**SUPPLIED TEXT**

◆ ◆ ◆ ◆ ◆ ◆ ◆

Subject Something to think about...
Author Jim Starkey
A friend who follows NetBSD forwarded this to me. I thought it might be
interesting reading for Firebird.

> Date: Wed, 30 Aug 2006 19:27:23 -0400
> From: "Charles M. Hannum" <mycroft@...>
> To: netbsd-users@...
> Cc: freebsd-chat@..., misc@...
> Subject: The future of NetBSD
> Content-Type: text/plain; charset=us-ascii
> User-Agent: Mutt/1.5.9i
>
> The NetBSD Project has stagnated to the point of irrelevance. It has
> gotten to the point that being associated with the project is often
> more of a liability than an asset. I will attempt to explain how this
> happened, what the current state of affairs is, and what needs to be
> done to attempt to fix the situation.
>
> As one of the 4 originators of NetBSD, I am in a fairly unique position.
> I am the only one who has continuously participated and/or watched the
> project over its entire history. Many changes have taken place, and at
> the same time many things have remained the same -- including some of
> our early mistakes.
>
> I'd like to say that I'm some great visionary, who foresaw the whole OSS
> market, but the fact is that's BS. When we started the project, Linux
> and 386BSD were both little hobbyist systems, both pretty buggy, and
> both lacking a lot of important hardware support. Mostly we were
> scratching an itch: there was no complete package of 386BSD plus the
> necessary patches to make it run on more systems and fix bugs, and there
> was no sign that Bill Jolitz was going to resurface and do anything.

◆ ◆ ◆ ◆ ◆ ◆ ◆

**RAW DATA**
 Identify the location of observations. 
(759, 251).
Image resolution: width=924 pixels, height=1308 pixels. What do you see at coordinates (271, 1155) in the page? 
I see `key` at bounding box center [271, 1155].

◆ ◆ ◆ ◆ ◆ ◆ ◆

**REQUESTS**
**A.** Quote the passage of the NetBSD email from "Author Jim Starkey" to "Cc: freebsd-chat@..., misc@...".
**B.** Write what comes next in the message about the future of NetBSD, picking up right after its final sentence.

**FINAL RESULTS**
**A.**
Author Jim Starkey
A friend who follows NetBSD forwarded this to me. I thought it might be
interesting reading for Firebird.

> Date: Wed, 30 Aug 2006 19:27:23 -0400
> From: "Charles M. Hannum" <mycroft@...>
> To: netbsd-users@...
> Cc: freebsd-chat@..., misc@...

**B.**
>
> Much of the project structure evolved because of problems we had early
> on. Probably our best choice was to start using central version control
> right off; this has enabled a very wide view of the code history and
> (eventually) made remote collaboration with a large number of developers
> much easier. Some other things we fudged; e.g. Chris got tired of being
> the point man for everything, and was trying to graduate college, so we
> created an internal "cabal" for managing the project, which became known
> as the "core group". Although the web was very new, we set up a web
> site fairly early, to disseminate information about the project and our
> releases.
>
> Much of this early structure (CVS, web site, cabal, etc.) was copied
> verbatim by other open source (this term not being in wide use yet)
> projects -- even the form of the project name and the term "core". This
> later became a kind of standard template for starting up an open source
> project.
>
> Unfortunately, we made some mistakes here. As we've seen over the
> years, one of the great successes of Linux was that it had a strong
> leader, who set goals and directions, and was able to get people to do
> what he wanted -- or find someone else to do it. This latter part is
> also a key element; there was no sense that anyone else "owned" a piece
> of Linux (although de facto "ownership" has happened in some parts); if
> you didn't produce, Linus would use someone else's code. If you wanted
> people to use your stuff, you had to keep moving.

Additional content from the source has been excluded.